Another way forward is to think in terms of witness. There, the human qualities of the witness must come together with his words. He notes that the word martyr first meant "witness." "It's not enough to state the truth, you must suffer for it. … The goal of theology is wisdom, not knowledge. You have to be a model as a theologian. I think suffering is a part of that."

In all this, Vanhoozer aims to learn in dialogue with people who don't share his faith. Given his evangelical heritage, he is well aware of a more antagonistic approach, but he doesn't believe in it. "I've been on football teams where all the fouls [are said to be] on the other side. I never believed that story. I never believed it about myself, and I never believed it about my teammates.

"Interestingly, when I think back to my career at Westmont, and to some extent at Westminster, no one breathed a word of postmodernism. The idea that modernity could be criticized was not even on the horizon, with the possible exception of [Cornelius] Van Til's presuppositional apologetic. And this despite the fact that [a critic of modernity like] Kierkegaard had written a hundred years before, that Nietzsche had written a hundred years before, that Barth had written fifty years before. … Evangelicals had tied themselves to the mast of the modern ship." Vanhoozer notes that modernist thinking, which has been so devastating to orthodox faith, ultimately fell to a critique brought by linguistics and the philosophy of science. "I regret that. I wish I could say that it is because of genuine theological insight that the dragon was slain."

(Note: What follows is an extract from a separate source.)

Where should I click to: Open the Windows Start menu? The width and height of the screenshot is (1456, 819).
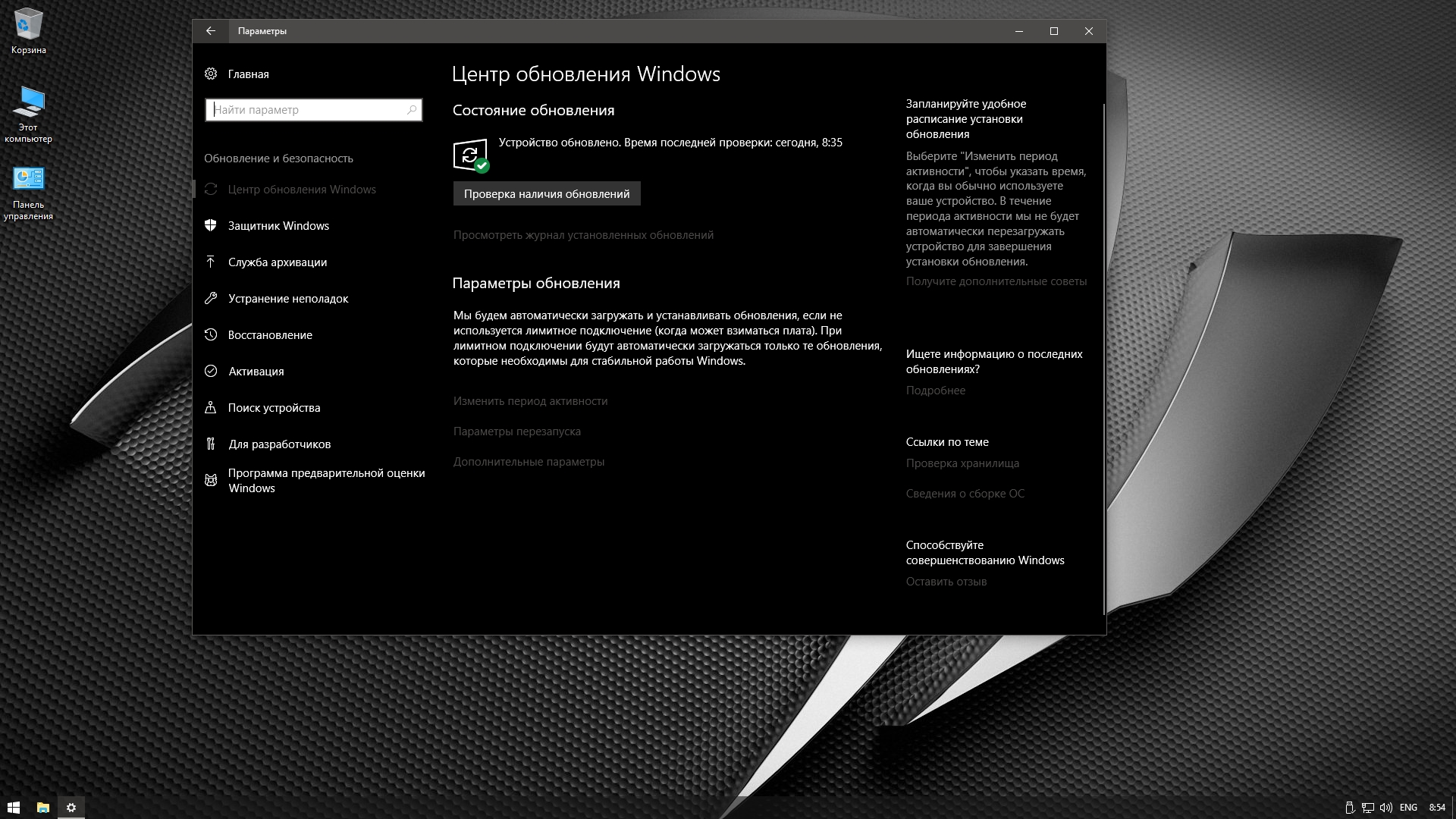tap(13, 808)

Vanhoozer has no doubt, then, that the university has truth he needs to learn—not merely errors he needs to counter. "The nice thing about being in a university is that the men are no longer straw. They're standing right in front of me, not at all prepared to be blown over." The university's critical questions and competing points of view makes it, Vanhoozer thinks, an ideal place to practice theology.

Just like Miroslav Volf, Vanhoozer sees the true enemy not in competing theologies but in the persistent agnosticism of our culture. "There is a feeling among a number of my students that the subject of God is such that knowledge doesn't apply—and shouldn't we be tolerating different points of view anyway? That means theology becomes phenomenology, merely a description of the differences. It's breeding a spiritual quality of indifference. I'll ask a question, my students will trot out some of the things they've heard, but then they'll say, 'But in the end it's God, so who knows?' And then they might add, 'Who cares?'

"I try to attack the prejudice that agnosticism is right. Can you be sure that knowledge about God is not available? And then, what are the implications of this agnosticism? Are you really telling me that certain cultures or religions or value systems are not better than others? Is there no such thing as a false religious idea? Are you really prepared to live with the implications of this position?"